There are lots of great sites I like to go to, and I check them each day for new content. Now, I know it’s difficult to add new stuff each day; I did it on three blogs for three months! But if you can’t even throw up 500 words in 7 days, then why should I waste my time visiting you?
And why should I continue to have your bookmark on my bookmark bar? That’s prime real estate, and as soon as a scroll bar appears there I know it’s time to clean house. Which site do you think won’t be making the cut?
I don’t know what’s with these sites, or why they think they can get away it. What the hell are they thinking? Here’s a few of my theories:
- They’re busy: This one’s pretty common, as many sites I visit are run by copywriters, novelists, or people somehow involved in the publishing industry. But wouldn’t that mean fresh content should be all the more important?
- They’re stuck: This one seems pretty plausible. It’s tough coming up with new ideas, especially if you’ve had a site for a long time. So maybe instead of sitting down to get at it these people are twiddling their thumbs and waiting for magic dust to sprinkle down upon them.
- They’re lazy: You don’t find many lazy bloggers, but perhaps that’s what you’re up against when you run into a site that doesn’t add new content for a week. That laziness will eventually only translate into one thing: a dead blog.
- They’re rubbish: I write eBooks. I know that lots of people write eBooks because I see new authors show up all the time. Often they’ll start off strong but burn themselves out quick. Does it matter that they had anything good to say to begin with? They couldn’t hack it, they went nowhere: they’re rubbish.
So How Can You Add New Content Each Week (at the least)
Yeah, it’s that simple!
So why can’t I do it?
Try these simple ways to plan your blog content weeks in advance, and make it easier to produce when the time comes:
Top 25 List
- Winter blogging;
- Morning traffic;
- Afternoon traffic;
- Evening traffic;
- Weekend traffic;
- User comments;
- Comment responses;
- Quality control;
- Site visitors.
You get the idea. The point is, when you start brainstorming you come up with stuff. Take that daily blogging: morning, afternoon, evening. My students would try to pull that crap when I was an ESL teacher, and it worked for them. It can work for you too.
Analyzing your daily traffic over three posts gives you internal linking options, external linking opportunities, and content that people might want to share. People love numbers, and that’s not a bad idea.
- First, it tells readers at a glance whether they should even bother clicking on you;
- Second, you can put keywords in there that will get picked up by the search engines;
- Third, great titles stay with readers.
Your title has power, and that’s why I’ll often wait until I’m finished writing to come up with the perfect title. Actually, lots of times I don’t bother.

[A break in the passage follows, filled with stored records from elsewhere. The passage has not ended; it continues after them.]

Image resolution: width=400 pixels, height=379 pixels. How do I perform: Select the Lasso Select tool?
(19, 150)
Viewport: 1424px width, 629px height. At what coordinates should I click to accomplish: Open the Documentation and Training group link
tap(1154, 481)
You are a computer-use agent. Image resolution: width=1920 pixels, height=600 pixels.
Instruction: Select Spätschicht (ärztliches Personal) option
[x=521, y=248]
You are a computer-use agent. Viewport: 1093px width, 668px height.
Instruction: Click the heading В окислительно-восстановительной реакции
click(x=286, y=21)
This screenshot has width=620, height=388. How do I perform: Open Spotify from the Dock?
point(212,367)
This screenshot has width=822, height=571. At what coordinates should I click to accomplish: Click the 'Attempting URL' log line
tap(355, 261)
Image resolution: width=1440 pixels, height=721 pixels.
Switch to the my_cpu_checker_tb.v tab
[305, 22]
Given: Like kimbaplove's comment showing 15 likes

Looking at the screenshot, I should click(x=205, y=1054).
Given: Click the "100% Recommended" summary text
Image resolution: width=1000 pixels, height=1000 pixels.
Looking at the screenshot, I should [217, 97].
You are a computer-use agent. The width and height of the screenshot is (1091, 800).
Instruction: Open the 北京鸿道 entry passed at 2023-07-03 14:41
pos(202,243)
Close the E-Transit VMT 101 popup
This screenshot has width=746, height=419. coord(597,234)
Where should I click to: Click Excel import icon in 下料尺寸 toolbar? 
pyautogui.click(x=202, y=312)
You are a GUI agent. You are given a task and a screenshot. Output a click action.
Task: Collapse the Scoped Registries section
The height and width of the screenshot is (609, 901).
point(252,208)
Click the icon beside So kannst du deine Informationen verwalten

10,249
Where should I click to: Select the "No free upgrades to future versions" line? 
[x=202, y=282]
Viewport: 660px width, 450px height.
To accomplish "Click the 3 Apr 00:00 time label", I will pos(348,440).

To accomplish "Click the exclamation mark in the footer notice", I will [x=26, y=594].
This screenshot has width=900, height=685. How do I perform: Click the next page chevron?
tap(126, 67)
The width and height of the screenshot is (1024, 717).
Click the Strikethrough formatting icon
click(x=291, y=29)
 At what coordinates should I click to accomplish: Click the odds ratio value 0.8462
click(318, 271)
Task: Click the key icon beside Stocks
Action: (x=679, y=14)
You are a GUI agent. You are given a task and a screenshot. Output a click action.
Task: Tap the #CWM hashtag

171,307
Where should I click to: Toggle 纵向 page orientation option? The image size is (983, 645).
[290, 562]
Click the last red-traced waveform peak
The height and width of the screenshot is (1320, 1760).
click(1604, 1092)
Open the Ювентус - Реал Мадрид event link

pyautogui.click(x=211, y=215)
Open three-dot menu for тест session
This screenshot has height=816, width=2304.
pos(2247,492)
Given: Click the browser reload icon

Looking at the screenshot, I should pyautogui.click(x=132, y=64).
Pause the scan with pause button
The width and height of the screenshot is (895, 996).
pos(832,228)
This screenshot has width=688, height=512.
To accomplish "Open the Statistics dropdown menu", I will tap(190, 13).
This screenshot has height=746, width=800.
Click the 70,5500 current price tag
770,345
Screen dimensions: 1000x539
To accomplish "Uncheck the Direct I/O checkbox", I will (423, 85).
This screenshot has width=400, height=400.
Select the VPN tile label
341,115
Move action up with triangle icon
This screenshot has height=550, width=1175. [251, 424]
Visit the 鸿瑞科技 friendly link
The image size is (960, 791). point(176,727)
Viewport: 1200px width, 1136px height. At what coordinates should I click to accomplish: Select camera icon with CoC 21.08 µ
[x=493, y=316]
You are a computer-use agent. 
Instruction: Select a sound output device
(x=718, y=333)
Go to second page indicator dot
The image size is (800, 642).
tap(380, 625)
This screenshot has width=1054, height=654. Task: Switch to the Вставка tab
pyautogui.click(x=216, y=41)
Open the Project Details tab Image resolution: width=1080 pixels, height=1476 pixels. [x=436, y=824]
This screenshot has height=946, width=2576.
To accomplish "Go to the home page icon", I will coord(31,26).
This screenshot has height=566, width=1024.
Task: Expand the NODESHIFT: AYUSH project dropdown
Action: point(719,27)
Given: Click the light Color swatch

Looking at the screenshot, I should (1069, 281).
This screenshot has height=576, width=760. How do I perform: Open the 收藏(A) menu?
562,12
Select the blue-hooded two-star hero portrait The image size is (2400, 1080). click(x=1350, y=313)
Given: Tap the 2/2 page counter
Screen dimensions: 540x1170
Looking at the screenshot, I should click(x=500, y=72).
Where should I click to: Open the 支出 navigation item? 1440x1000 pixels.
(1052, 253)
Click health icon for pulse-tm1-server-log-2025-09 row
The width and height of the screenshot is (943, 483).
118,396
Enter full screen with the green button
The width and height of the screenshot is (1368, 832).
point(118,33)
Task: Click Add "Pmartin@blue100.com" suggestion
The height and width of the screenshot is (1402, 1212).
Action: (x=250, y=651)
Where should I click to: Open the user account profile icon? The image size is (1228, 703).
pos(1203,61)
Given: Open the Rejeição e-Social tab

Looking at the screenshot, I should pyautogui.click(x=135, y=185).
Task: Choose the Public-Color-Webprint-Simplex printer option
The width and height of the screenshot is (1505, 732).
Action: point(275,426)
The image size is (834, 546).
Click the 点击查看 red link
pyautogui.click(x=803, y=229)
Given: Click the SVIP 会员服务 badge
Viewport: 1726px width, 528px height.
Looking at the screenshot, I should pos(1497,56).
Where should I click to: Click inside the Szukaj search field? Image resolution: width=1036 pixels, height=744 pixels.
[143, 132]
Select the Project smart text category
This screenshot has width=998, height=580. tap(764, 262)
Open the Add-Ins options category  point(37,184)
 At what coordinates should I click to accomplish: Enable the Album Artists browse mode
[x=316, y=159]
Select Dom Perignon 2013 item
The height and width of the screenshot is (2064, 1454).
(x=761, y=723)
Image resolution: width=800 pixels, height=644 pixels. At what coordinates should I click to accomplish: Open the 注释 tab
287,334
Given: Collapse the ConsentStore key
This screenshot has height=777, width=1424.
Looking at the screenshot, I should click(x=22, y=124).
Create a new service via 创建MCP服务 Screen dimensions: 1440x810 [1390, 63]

But if you’re having trouble, or just want to make that killer weekly article, I’d suggest spending a little time on it.
Start off with a simple list of ideas, like above. Take one and expand it, writing what you think a possible title might be. Switch around your object and subject. Move and change nouns, verbs, pronouns, adverbs, and adjectives. Write it as a statement, question, or how-to. Even try writing it from different emotional viewpoints.
Maybe you’ll get a few different article ideas from the exercise. Maybe you’ll just get that great title that keeps visitors clicking on that blog pot months from now. The point is, titles can help you get started and make something that’s finished even better.
Here are the titles I worked on for this article:
- If You’re Not Writing New Content You’re Telling Me to Go Fuck Myself
- If You’re Not Writing New Content You’re Telling Me to Go Fuck Yourself
- Old Content Tells Your Users to ‘Go Fuck Themselves!’
- Your Old Content is Telling Me to ‘Go Fuck Myself!’
- Old Content Screams ‘Go Fuck Yourself!’
- The Website Told Me To Go Fuck Myself
- Why is Your Website Telling Me to Go Fuck Myself?
- Should a Website Tell You to "Go Fuck Yourself?”
- Extra! Extra! Websites Tell Users to ‘Go Fuck Themselves!’
- Mommy, Mommy, the Website Said a Bad Word!
- Your Website is Telling Users to Fuck Off!
- Don’t Let Your Website Tell Users to Fuck Off!
- “Aaahhh…Go Fuck Yourself!” the Website Said
Start off by rewriting one of the sections from the site content you like. Keep writing, and eventually you’ll find that your own thought processes take over. Soon that little paragraph you copied expands into two paragraphs of your own, and then a page.
You see, when you’re writing content similar to content you’re reading you’ll be able to write quickly. And you usually read what interests you, and interests are some of the easiest things to write about.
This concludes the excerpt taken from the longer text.